Compressor: Audio Filters

Audio filters are circuits of processed sound signals within an audio frequency range. There are several types of filters such as graphic equalizers, synthesizers and sound effects. These audio filters are designed to pass through frequency regions. Compressors are used to reduce the dynamic audio signals range. To sum it up, a compressor is an automatic volume control.

Tools and Materials Needed

  • Compressor

Step 1: Applying a Dynamic Range Compressor

This type of compressor, known as a DRC, is often used in car CD and DVD settings. The dynamic audio signal range is reduced which reduces the difference between low and high volumes. Apply this compressor by running the signal of an audio through dedicated hardware electronic units and/or through audio applications software. 

Step 2: Reduce the Dynamic Audio Signal Range

Downward compressions are used on loud sounds and reduced to a certain threshold, whereas quiet sounds are not treated. Upward compression makes sounds that are below threshold louder, and louder thresholds remain unchanged. These two types of compression minimize the dynamic audio signal range. This is often done for reasons of aesthetic because the human ear is unable to take in a dynamic range.

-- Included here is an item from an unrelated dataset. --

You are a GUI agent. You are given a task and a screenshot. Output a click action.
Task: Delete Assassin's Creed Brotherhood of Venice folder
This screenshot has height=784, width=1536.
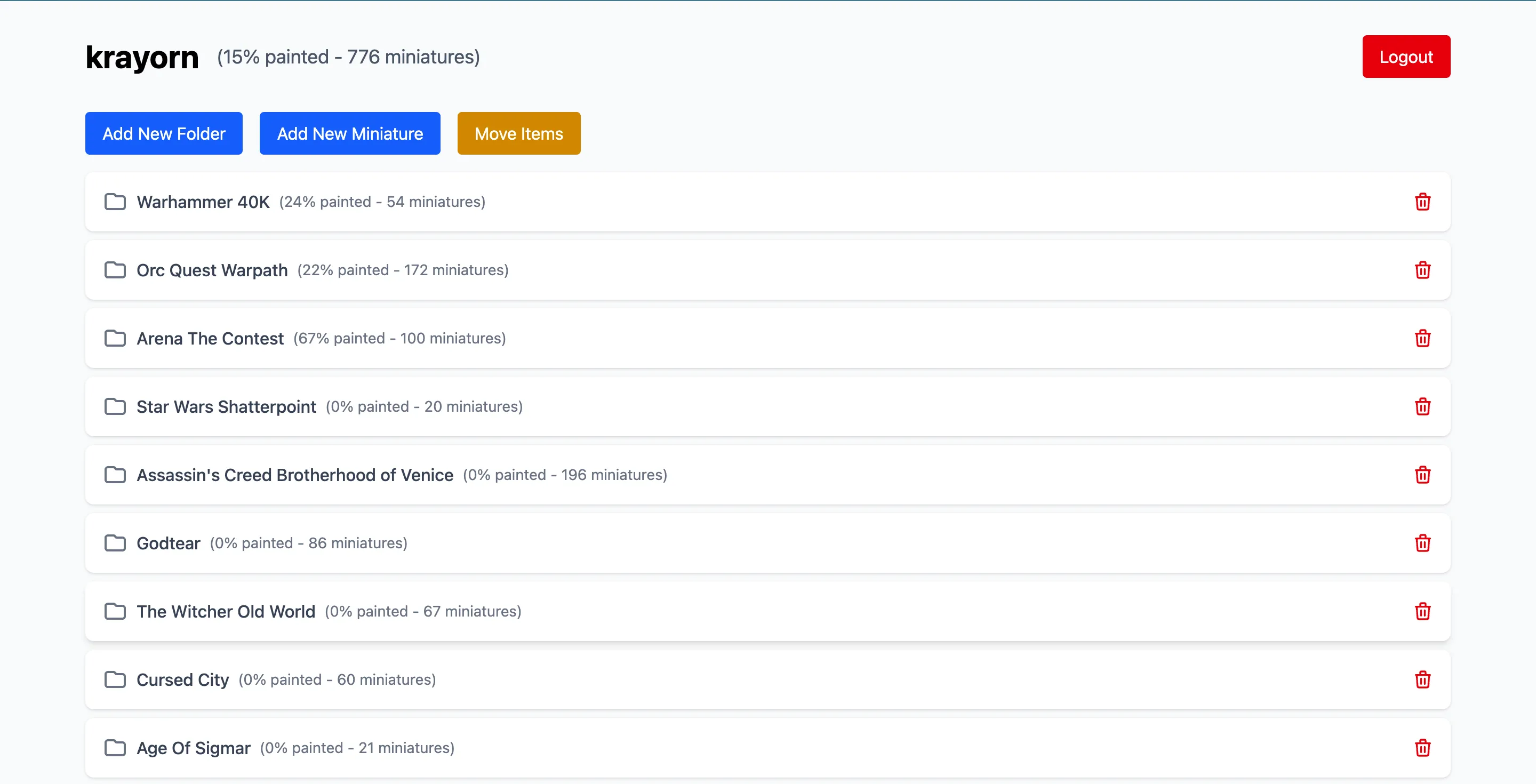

Step 3: Improve Audibility in a Noisy Environment

Using a compressor can improve sound in a noisy environment when background noise overpowers quiet sounds. This makes listening uncomfortable because the loud sounds make the quiet sounds inaudible. If you use compression to reduce the loud sounds level and not sounds that are quiet, then quiet sounds can be tuned to an audible level without the loud sounds that will be too loud. 

Step 4: Reducing Audio Signals Using Threshold Ratios

Compressors reduce the audio signal level when it is amplified over a specific threshold. To determine the ratio of the gained reduction amount, you will use a 4:1 ratio. This means if input levels are over a 4 dB threshold, then output signal will be 1 db over threshold. This reduces the level of gain by 3 dB. So, in short, the ratio determines input/output signals above threshold.

Step 5: Controlling How Quickly the Compressor Works

Compressors release and attack gain over a short period of time. This time is often measured in milliseconds. The so called attack phase is when the compressor is decreasing the gain to a level determined by the ratio. The release phase is when the compressor is increasing gain to a level determined by the ratio. You can adjust these attack and release phases by adjusting the input signal on the device the compressor resides on. As you can see, using audio filter compressors can make a big difference in the sounds you hear. Radio's, DVD's, CD players and many other devices use audio filter compressors to allow the human ear to have an enjoyable listening experience.